Beth Snapp shares hope and optimism in her cover of the Steve Winwood classic Higher Love — premiering exclusively on Tinnitist.
It can be argued that those songs that truly resonate are the ones that speak to our humanity and inspire us to peer well beyond the horizon. Southern singer-songwriter Snapp’s striking version on Higher Love does just that. It’s sung for a cause one that is particularly powerful in a time when the struggle for civil rights has not only intensified but become all the more essential. Snapp recorded the single at the behest of TriPride, an organization that works towards building a stronger and more inclusive community across Northeast Tennessee and Southwest Virginia. “When I was first approached by TriPride to cover this tune my first thought was, ‘Wow, they hit the nail on the head thematically,’ ” Snapp says. “To choose a song that calls for a higher love and peace between neighbors is the most imperative message we can be spreading, especially at a time when the divide has become so much deeper. I was so proud to get to be a part of that message.”
Snapp’s powerful take on the tune echoes a sense of optimism and shares the insight that reinforces that essential theme. With a stirring yet sumptuous arrangement that features Dave Eggar on cello, Phil Faconti on guitar and bass, Justin Short on drums, and Will Cassell on guitar, the song practically soars, bringing with it an upbeat sense that Snapp convincingly conveys with clarity and conviction. She repeats the surging refrain over and over, and each time, the message becomes that much more emphatic.

▶ **Data listing**:
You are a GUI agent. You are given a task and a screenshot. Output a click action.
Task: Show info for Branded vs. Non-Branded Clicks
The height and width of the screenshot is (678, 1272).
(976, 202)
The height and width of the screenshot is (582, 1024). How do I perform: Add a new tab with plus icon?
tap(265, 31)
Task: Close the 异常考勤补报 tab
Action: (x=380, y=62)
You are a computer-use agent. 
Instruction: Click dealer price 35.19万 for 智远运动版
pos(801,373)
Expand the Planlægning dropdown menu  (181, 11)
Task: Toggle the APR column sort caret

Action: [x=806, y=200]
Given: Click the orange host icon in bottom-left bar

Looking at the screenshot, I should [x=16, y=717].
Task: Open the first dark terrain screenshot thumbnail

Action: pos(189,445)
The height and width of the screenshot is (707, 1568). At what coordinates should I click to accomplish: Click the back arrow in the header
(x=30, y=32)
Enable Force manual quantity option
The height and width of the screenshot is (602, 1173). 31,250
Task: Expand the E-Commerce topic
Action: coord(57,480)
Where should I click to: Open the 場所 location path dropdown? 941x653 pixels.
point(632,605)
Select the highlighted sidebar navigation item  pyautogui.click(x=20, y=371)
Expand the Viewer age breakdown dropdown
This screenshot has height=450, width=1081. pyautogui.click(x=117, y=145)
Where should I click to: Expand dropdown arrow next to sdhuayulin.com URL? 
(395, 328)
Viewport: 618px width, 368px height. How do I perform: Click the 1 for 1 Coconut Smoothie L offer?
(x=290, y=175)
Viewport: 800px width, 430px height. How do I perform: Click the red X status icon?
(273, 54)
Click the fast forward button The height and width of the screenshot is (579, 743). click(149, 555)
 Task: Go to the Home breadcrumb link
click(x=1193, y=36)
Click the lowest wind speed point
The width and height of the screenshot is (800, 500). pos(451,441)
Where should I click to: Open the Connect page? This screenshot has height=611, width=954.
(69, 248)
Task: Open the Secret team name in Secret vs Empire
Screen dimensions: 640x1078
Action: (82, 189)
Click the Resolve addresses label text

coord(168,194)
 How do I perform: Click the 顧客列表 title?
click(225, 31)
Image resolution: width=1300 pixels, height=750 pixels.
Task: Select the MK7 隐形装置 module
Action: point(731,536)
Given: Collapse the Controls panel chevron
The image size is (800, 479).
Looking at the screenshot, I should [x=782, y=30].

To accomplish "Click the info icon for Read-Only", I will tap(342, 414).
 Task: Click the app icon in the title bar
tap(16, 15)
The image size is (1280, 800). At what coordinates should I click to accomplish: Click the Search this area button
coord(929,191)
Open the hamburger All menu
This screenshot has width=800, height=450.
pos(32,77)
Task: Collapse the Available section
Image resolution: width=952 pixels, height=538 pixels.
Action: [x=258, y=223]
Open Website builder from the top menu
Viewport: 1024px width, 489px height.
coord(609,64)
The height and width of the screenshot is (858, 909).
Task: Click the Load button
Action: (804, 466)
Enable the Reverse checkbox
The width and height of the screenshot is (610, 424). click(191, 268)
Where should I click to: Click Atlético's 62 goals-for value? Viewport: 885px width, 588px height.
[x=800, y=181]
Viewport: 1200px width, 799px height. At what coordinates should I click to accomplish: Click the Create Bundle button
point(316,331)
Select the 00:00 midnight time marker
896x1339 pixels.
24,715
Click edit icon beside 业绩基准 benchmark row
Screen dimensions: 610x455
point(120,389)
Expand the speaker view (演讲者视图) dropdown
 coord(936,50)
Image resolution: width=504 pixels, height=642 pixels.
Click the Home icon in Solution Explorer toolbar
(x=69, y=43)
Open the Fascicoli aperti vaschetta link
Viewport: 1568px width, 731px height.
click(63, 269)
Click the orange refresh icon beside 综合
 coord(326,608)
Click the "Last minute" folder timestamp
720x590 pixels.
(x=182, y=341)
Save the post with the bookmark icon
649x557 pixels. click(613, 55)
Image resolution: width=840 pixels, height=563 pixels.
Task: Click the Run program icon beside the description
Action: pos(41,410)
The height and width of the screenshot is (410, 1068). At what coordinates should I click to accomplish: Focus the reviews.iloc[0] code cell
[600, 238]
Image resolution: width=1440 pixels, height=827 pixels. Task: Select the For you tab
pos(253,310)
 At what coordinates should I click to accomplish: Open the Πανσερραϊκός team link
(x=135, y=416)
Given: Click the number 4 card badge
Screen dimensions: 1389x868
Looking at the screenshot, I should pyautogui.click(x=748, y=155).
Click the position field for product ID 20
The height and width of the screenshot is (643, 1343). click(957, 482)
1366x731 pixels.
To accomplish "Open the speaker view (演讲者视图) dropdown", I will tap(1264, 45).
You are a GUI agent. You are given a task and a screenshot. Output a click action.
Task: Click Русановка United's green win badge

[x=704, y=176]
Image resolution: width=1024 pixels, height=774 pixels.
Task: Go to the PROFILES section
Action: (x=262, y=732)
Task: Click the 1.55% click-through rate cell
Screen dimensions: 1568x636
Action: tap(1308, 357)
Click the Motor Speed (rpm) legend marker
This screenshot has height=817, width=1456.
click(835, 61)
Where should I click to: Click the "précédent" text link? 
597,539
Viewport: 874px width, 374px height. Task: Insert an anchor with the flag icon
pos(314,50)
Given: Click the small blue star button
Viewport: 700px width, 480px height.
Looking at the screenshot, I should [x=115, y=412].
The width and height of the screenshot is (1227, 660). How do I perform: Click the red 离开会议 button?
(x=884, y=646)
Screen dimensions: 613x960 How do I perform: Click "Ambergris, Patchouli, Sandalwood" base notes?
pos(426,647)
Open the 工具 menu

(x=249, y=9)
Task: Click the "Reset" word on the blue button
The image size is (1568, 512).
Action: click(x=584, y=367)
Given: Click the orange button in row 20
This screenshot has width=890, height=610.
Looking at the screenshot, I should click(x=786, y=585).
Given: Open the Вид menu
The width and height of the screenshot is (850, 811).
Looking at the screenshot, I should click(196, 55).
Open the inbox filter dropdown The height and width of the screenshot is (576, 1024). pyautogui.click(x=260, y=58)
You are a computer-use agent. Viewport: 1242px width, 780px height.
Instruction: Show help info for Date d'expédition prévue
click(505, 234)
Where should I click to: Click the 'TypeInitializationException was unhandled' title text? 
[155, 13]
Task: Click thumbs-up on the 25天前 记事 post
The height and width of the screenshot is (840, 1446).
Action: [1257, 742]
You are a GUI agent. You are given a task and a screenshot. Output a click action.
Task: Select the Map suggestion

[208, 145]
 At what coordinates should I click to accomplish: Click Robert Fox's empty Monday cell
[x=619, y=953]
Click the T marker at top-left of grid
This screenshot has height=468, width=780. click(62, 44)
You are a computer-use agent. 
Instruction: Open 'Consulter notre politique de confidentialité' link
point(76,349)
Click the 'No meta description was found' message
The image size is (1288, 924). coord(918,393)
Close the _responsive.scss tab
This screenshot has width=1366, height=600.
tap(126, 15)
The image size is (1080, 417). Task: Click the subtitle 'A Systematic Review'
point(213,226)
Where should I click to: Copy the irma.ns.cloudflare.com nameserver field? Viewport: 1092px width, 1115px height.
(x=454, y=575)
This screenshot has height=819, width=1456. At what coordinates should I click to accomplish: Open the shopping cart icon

▶ **What to do**:
a - In the article about Beth Snapp's cover, who plays cello on the recording?
b - Using the article about Beth Snapp's cover, explain why Snapp felt TriPride had chosen the right song.
c - Extend the article about Beth Snapp's cover from its last sentence.
The items were taken from a different source than the article about Beth Snapp's cover.

▶ **Answers to the exercise**:
a - Dave Eggar plays cello.

b - Snapp felt a song calling for a higher love and peace between neighbors carried the most imperative message to spread. She saw it as especially needed at a time when the divide has become so much deeper.

c -
“The thing that hit me in the midst of recording this song was that the majority of our communities are now getting some sense of some of those feelings the LGBTQ+ communities have been struggling with since … well, forever,” Snap suggests. “One of the joys of Pride events is this ability to come together for folks who have at some point in time experienced such deep feelings of isolation. Now, we’re all experiencing a very small amount of isolation, and many of us can’t handle even this small moment in time. Imagine having to deal with that your whole life, or else having to fear the consequences if one chooses not to. Many people are lashing out in anger. Many are polarizing our communities. And yet, this organization, which is made up of people who are all too familiar with that pain and indignity, is choosing to spread this healing message of positivity, hope, community, and, most of all, love.”
Snapp’s always been able to dig deep into the music that inspires her. As a child, she felt well connected to the Appalachian environs where she was raised. Notably, most members of her family hailed from the area of Southwest Virginia that The Carter Family once called home. Her mother, aunt and cousin sang together in a gospel trio, leaving her with an indelible impression and a determined desire to sing. By the time she was in high school, she was performing regularly at her church, at weddings and even at funerals. By the time she was completing her graduate studies, she was ready to venture out on her own and begin offering her original compositions.
Her debut album, 2014’s That Girl in the Magazine, featured contributions from Dave Eggar, Tim Stafford, Rob Ickes and Trey Hensley as well as Stafford’s bluegrass band Blue Highway. Her sophomore set Write Your Name Down was released in 2017 and introduced the song Grime and Grace, which brought her honors as a semifinalist in the prestigious New Song Songwriting Competition. It also gave her entry to open for or work with such artists as Iris Dement, Scott Miller, Jill Andrews and Cruz Contreras.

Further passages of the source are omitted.